Vinicio Berti è stato uno dei principali esponenti dell’astrattismo nel panorama italiano. Nato a Firenze nel 1921, esordì nei primi anni Quaranta con opere di carattere realista-espressionista, che nel loro accostarsi al mondo popolare e alla drammatica realtà della guerra esprimevano una categorica rottura nei confronti della tradizione pittorica fiorentina, specie post-rosaiana. Nel 1945 fondò insieme ad alcuni amici, tra i quali lo scultore Berto Lardera e il pittore Bruno Brunetti, il giornale “Torrente” che esprimeva il rifiuto di una visione intimistica dell’arte in nome di una partecipazione diretta alle tensioni della realtà contemporanea.
Berti fu tra i protagonisti del movimento “Arte d’oggi” che per alcuni anni riunì importanti artisti italiani e stranieri del momento, sotto la bandiera di una comune convinzione innovatrice, organizzando a Firenze dal 1947 al 1949 tre importanti mostre. Alla pittura astratta Berti approdò nel 1947, dopo un primo periodo di rilettura del cubismo e del futurismo (1945/1947), proseguì sulla strada delle avanguardie storiche (in particolare seguendo la linea di Mondrian, Malevic, Magnelli) inserendosi, con forza, nel generale rinnovamento della cultura artistica europea. Pervenendo così, con opere quali Composizione verticale o Simbolo, all’impostazione di quella che egli chiamò “una nuova classicità”, in opposizione a tutte le tradizioni classicheggianti ancora presenti nell’arte contemporanea, con altri pittori toscani a lui vicini per formazione idee e convinzioni estetiche. Insieme a Bruno Brunetti, Alvaro Monnini, Gualtiero Nativi e Mario Nuti fondò il gruppo di ”Astrattismo classico”, seguirono varie mostre collettive e a conclusione della pur breve stagione del gruppo ‘47/’50 riunirono le proprie posizioni estetico-culturali in un Manifesto.
Il gruppo si proponeva di avviare un ciclo nuovo dell’arte contemporanea con la fine della distruzione della forma iniziato da Wols e Fautrier per riproporre, attraverso un linguaggio ancorato alla storia capace di rappresentarne i tempi, una narrazione razionale e costruttiva sul filo di una visione interna della materia. Sfaldatosi il gruppo, Berti continuò a sviluppare ed ampliare le possibilità espressive dell’Astrattismo Classico nel contenuto e nella forma. L’impianto rigoroso di una geometria classica, espresso tra il 1947 e il 1950, continua a sostenere le opere di quegli anni, dal ciclo delle Cittadelle ostili (1955-56), precedute nella fase dallo stesso Berti definita di Espansione dell’astrattismo classico (1951-55), caratterizzata da una grafia più libera e da una maggiore evidenza di collegamenti tra linee e piani di colore. Per giungere quindi all’Omaggio a Einstein, sorta di viaggio nel relativismo spazio-temporale; seguirono i cicli delle Brecce nel tempo (1955-58) e dell’Avventuroso astrale (1959-65), ispirato alle prime imprese spaziali con l’importante opera del 1963 - Utopia del tempo H3 vincitrice del premio Il Fiorino -. emblema dell’intera concezione bertiana dell’uomo consapevole delle sue immense capacità espansive.
A partire dal 1966 è la volta delle Cittadelle di resistenza, Partenza zero, Geometria volumetrica, Realtà antagonista, sino alle opere dal titolo Dal basso in alto (1981), preludio alle più recenti Visioni verso l’alto, che rappresentano la fase estrema dello sviluppo dell’astrazione classica nel confronto con l’incessante divenire della realtà contemporanea.

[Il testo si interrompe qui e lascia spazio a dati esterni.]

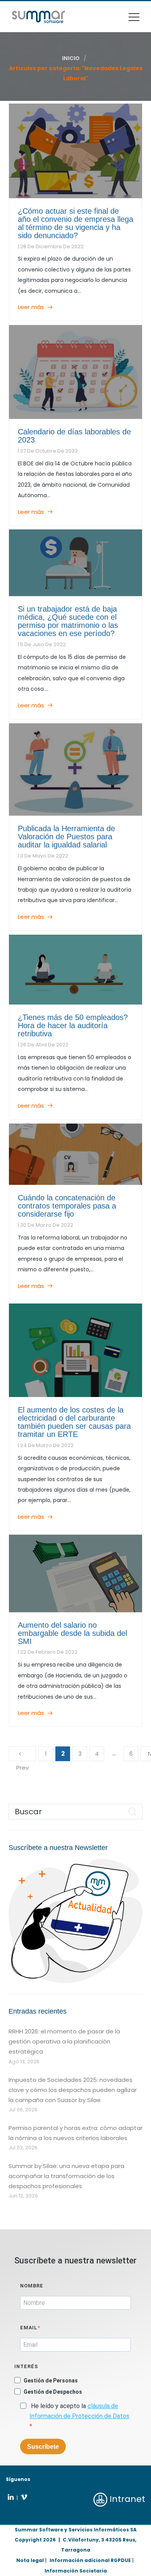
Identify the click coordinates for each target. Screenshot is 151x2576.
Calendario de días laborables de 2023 (74, 435)
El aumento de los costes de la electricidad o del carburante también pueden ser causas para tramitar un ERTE (74, 1422)
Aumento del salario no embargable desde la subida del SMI (72, 1633)
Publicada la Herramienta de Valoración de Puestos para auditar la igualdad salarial (66, 836)
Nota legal (30, 2560)
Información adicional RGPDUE (90, 2560)
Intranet (126, 2499)
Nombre (31, 2286)
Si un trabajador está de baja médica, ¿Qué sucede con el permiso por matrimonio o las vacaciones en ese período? (68, 621)
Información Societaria (76, 2570)
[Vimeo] (24, 2497)
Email (29, 2328)
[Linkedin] (10, 2497)
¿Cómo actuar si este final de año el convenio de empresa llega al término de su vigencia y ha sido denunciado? (75, 223)
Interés (26, 2366)
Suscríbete (43, 2446)
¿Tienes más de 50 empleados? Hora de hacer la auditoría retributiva (73, 1025)
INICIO (71, 58)
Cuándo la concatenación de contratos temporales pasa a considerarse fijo (67, 1205)
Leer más (31, 307)
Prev (22, 1753)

Vinicio Berti muore a Firenze nel 1991.
Nel 2000 il Centro d’arte Spaziotempo gli dedica la retrospettiva Dipinti e disegni 1940/1991 corredata da una monografia edita da Giunti. Il 2003 lo vede protagonista di altre due importanti mostre antologiche a Firenze – Sala d’Armi di Palazzo Vecchio – e a Milano – Museo della Permanente Pittura totale 1940-1991.
Berti è stato uno dei maggiori protagonisti dell’arte italiana e le sue opere portano dentro il segno alto dell’amore per la vita. Ritenere che, prima o poi, la società intera potesse cambiare è stato il credo forte del pensiero di Berti. Le sue opere, nonostante il duro richiamo alla realtà, portano il segno della speranza e sono state di stimolo per tanti artisti che hanno operato con impegno nella seconda metà del Novecento.